Nous ne nous arrêterons pas à détailler d’autres mauvaises difficultés qu’on a faites contre nos principes ; nous avons rapporté celles qu’on vient de voir, parce qu’elles nous ont paru plus générales et plus relatives à la manière dont nous avons mis cet objet sous les yeux de la cour.

Nous osons nous flatter que la simplicité et l’équité des moyens que nous avons proposés, la faiblesse des objections qu’on y oppose, et la force de nos réponses, détermineront sa majesté très-chrétienne et ses ministres à adopter le plan qu’on vient de voir pour la conversion des hérétiques dont les colonies anglaises sont peuplées.

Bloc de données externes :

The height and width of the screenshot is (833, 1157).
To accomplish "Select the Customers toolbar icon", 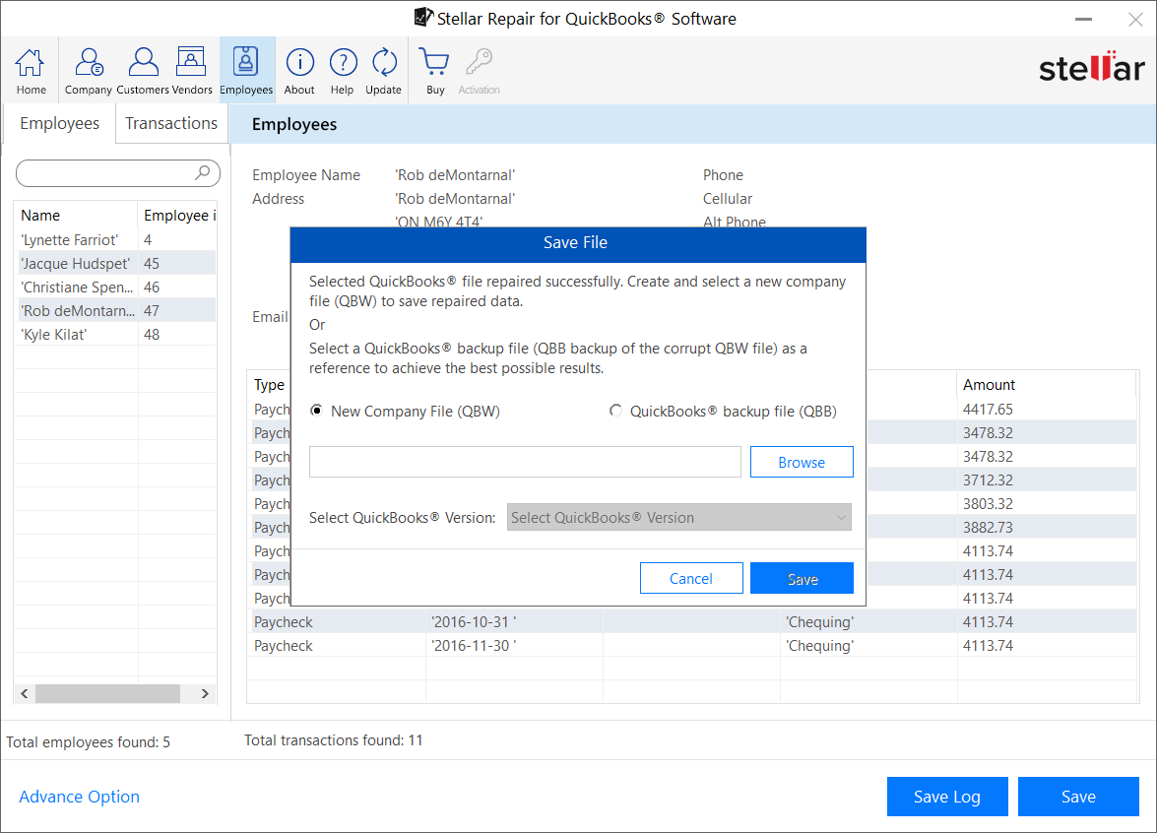I will [143, 71].
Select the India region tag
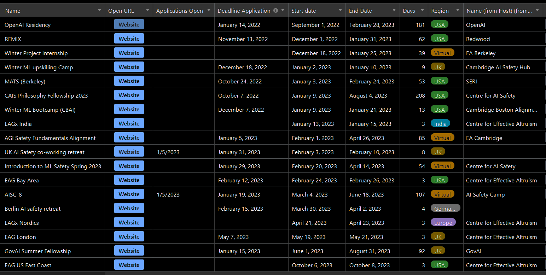The width and height of the screenshot is (546, 275). coord(440,124)
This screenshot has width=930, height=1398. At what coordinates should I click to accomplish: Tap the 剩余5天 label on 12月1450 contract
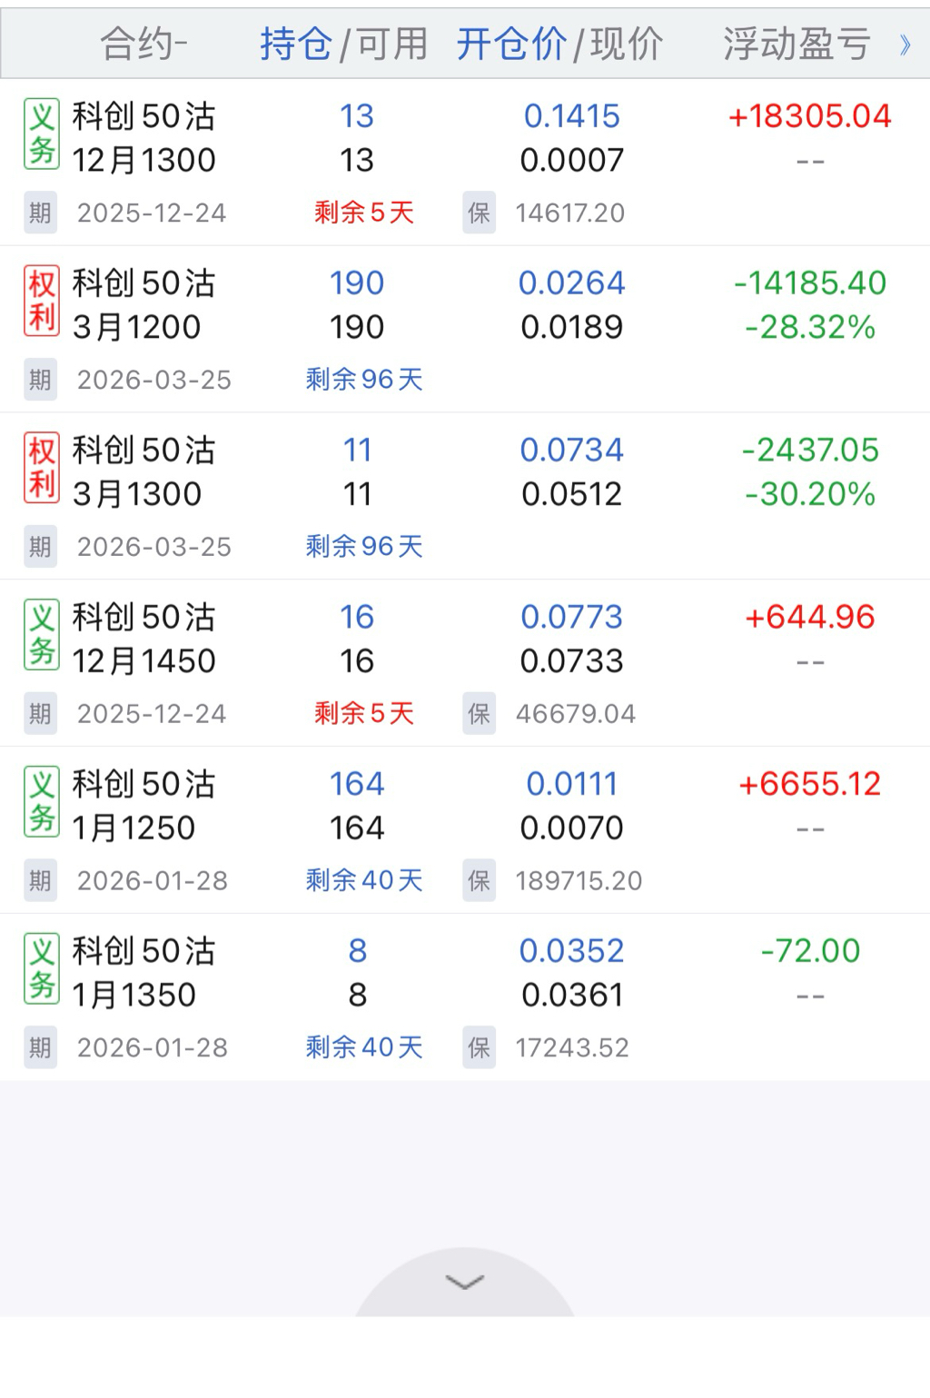pos(364,713)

Nous n’ignorons pas cependant que les maximes que nous avons proposées n’entrent pas dans le système actuel de l’administration ; les ministres de sa majesté sont un peu trop modérés sur ces articles importans, on ose le dire, et ils pardonneront cette liberté : on a malheureusement relâché quelque chose en France de la rigueur des ordonnances contre les protestans de ce royaume ; aussi ils ont été assez hardis pour en augurer quelque adoucissement à leur sort. Ils ont osé fonder principalement cette espérance sur la bonté naturelle de sa majesté et sur son amour pour ses peuples ; mais on conjure sa majesté, par le zèle de la religion et par tout ce qu’il y a de plus sacré, de ne point se livrer à ces dispositions trop favorables, de dépouiller, pour les protestans du nouveau nonde, aussi-bien que pour ceux de ce royaume, cette funeste douceur qui entraînerait après elle les plus grands maux dans l’église et dans l’état ; c’est ainsi qu’elle accomplira l’œuvre de Dieu, et qu’elle méritera la gloire immortelle que Dieu prépare à ceux qui auront écrasé contre la pierre les petits enfans de la malheureuse Babylone. Filia Babylonis misera, beatus, qui tenebit et allidet parvulos tuos ad petram ! Psalm. 136. Ainsi soit-il.

  1. Chaussée, ministre converti vers le temps de la révocation, auteur d’un livre intitulé : le Réuni de bonne foi.